Toshiharu Nagai scite author profile

Triglycerides (TG) consisting of highly purified (>97%) n-3 series highly unsaturated fatty acids, eicosapentaenoic acid (EPA), docosapentaenoic acid (DPA), and docosahexaenoic acid (DHA), were administered to C57BL/KsJ-db/db mice for 4 weeks by pair-feeding to compare their effects on lipid metabolism and to evaluate the effects of DPA on lipid metabolism. The hepatic TG level and total amount was decreased by treatment with DHA and DPA compared to the control. The efficacy of DPA was greater than that of EPA, but less than that of DHA. In contrast, EPA had the greatest serum TG reducing effect. The hepatic cytosol fraction of the DHA-treated group contained the lowest fatty acid synthase (FAS) and malic enzyme (ME) activity levels. Furthermore, the DHA-treated group contained the highest serum adiponectin concentrations.
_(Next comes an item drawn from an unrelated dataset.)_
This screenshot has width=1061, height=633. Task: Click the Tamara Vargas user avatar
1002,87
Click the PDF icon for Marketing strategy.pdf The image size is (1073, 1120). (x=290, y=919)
These findings indicate that the strong hepatic TG-lowering effect of DHA is due to the suppression of TG synthesis. The same tendencies were observed in DPA-treated mice, and the effect was stronger than that observed in EPA-treated mice, but equivalent to that observed in DHA-treated mice. Based on these results, DPA possesses lipid metabolism-improving effects. The beneficial effects of DPA for lipid metabolism were not superior to those of EPA and DHA, and the effect was always intermediate between those of EPA and DHA.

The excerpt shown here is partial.